Newspaper survival relies on free online content

The New York Times announced an agreement yesterday to employ the services of Rapt.com across the NYTimes.com website. The deal will help The New York Times achieve and sustain profit by monitoring and managing their business performance through Rapt’s proprietary advertising yield management platform.

This marks yet another move by a big media company to secure an agreement with Rapt and they now join the ranks of the Dow Jones and Fox Interactive Media in the plight to digital revenue.

What these three super-powers all have in common is the realisation that online advertising revenue is of critical importance to their survival in a previously dominated paper-based environment. The only way to achieve this revenue is to scrap the subscription based models and offer free content across their platforms and the agreement with Rapt ensures the tools are in place to effectively serve advertisers within the marketplace.

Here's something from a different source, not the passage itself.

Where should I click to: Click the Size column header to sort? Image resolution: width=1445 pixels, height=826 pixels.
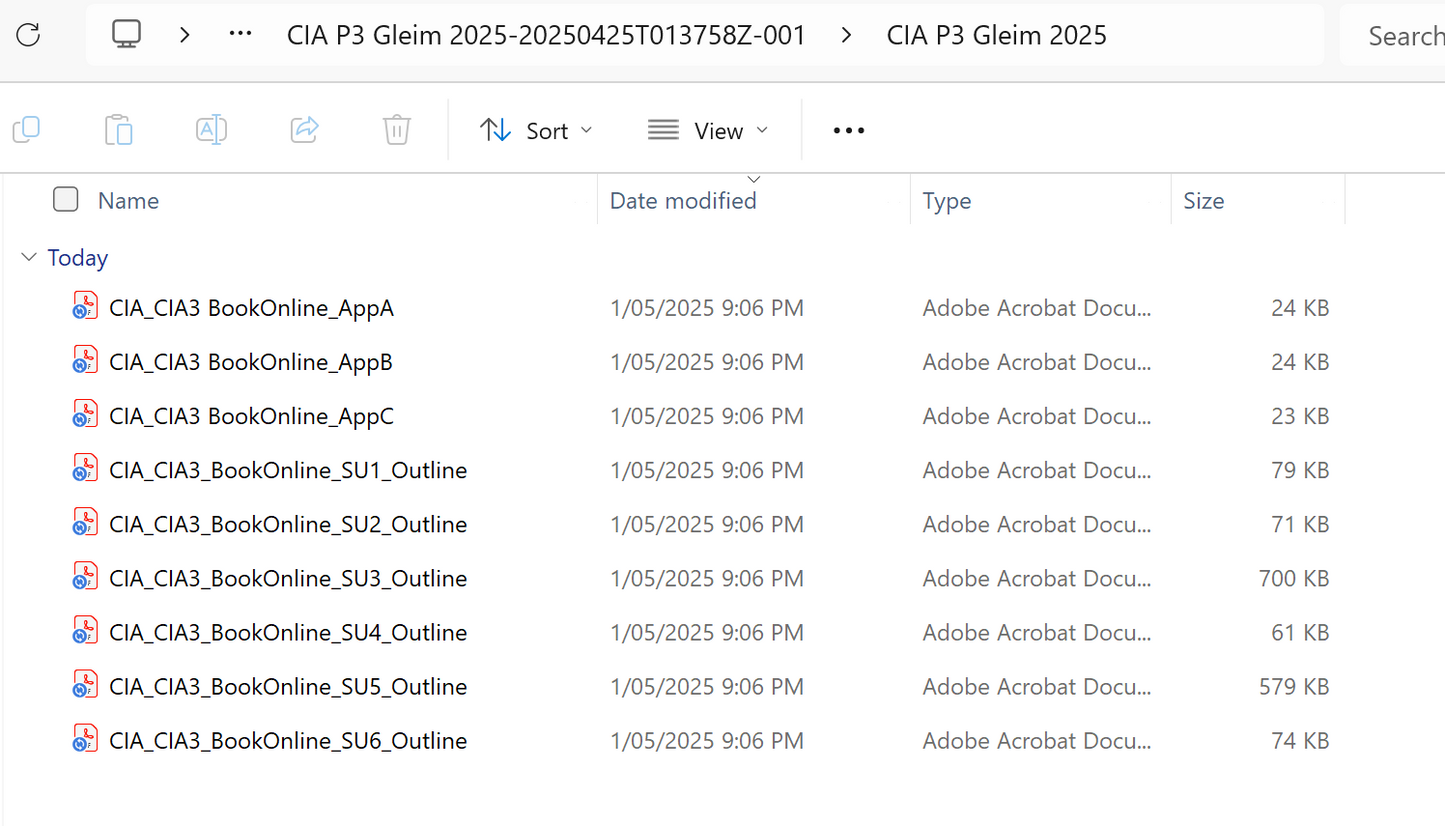tap(1203, 201)
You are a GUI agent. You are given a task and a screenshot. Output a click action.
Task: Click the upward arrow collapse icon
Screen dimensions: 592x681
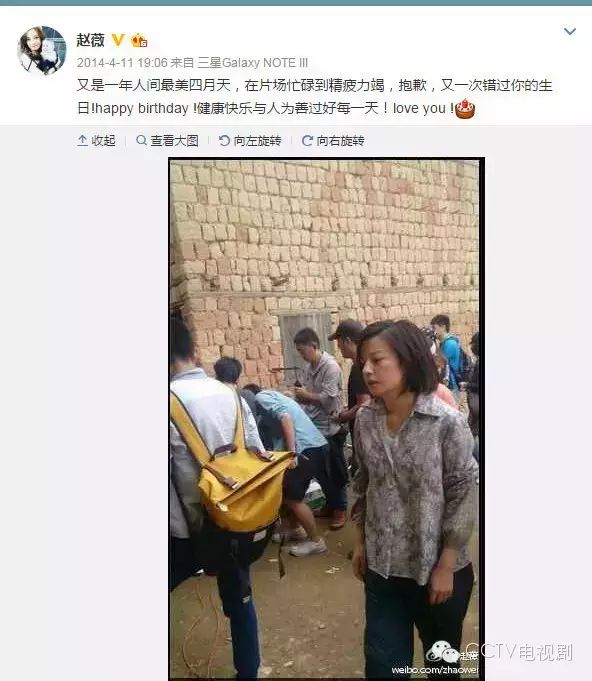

I found Rapt’s Vice President of Marketing, Ben Crain’s comment on the agreement very reflective of the shift we’re seeing in Global Media today. Crain is quoted on Wired.com’s Epicenter as saying

“These folks are industry leaders for a reason – they have great content. But the nature of digital media is unique, given the infrastructure required. All of those things combined present a problemset that can’t be solved with Excel and good intentions. The relationship between newspapers and their market is changing from the doorstep to the browser – and with the recent news of the end of the subscription model, the industry is exploring. If giving away content for free is the best way to use that asset, so be it.”

There is little doubt that there has been a slow uptake to online advertising in South Africa, quite simply because publishers have struggled to demonstrate the value to advertisers, however big media players need to gear themselves for the reality that is looming just around the corner. It’s not quite the evolve or die mentality just yet however, ignore at your peril.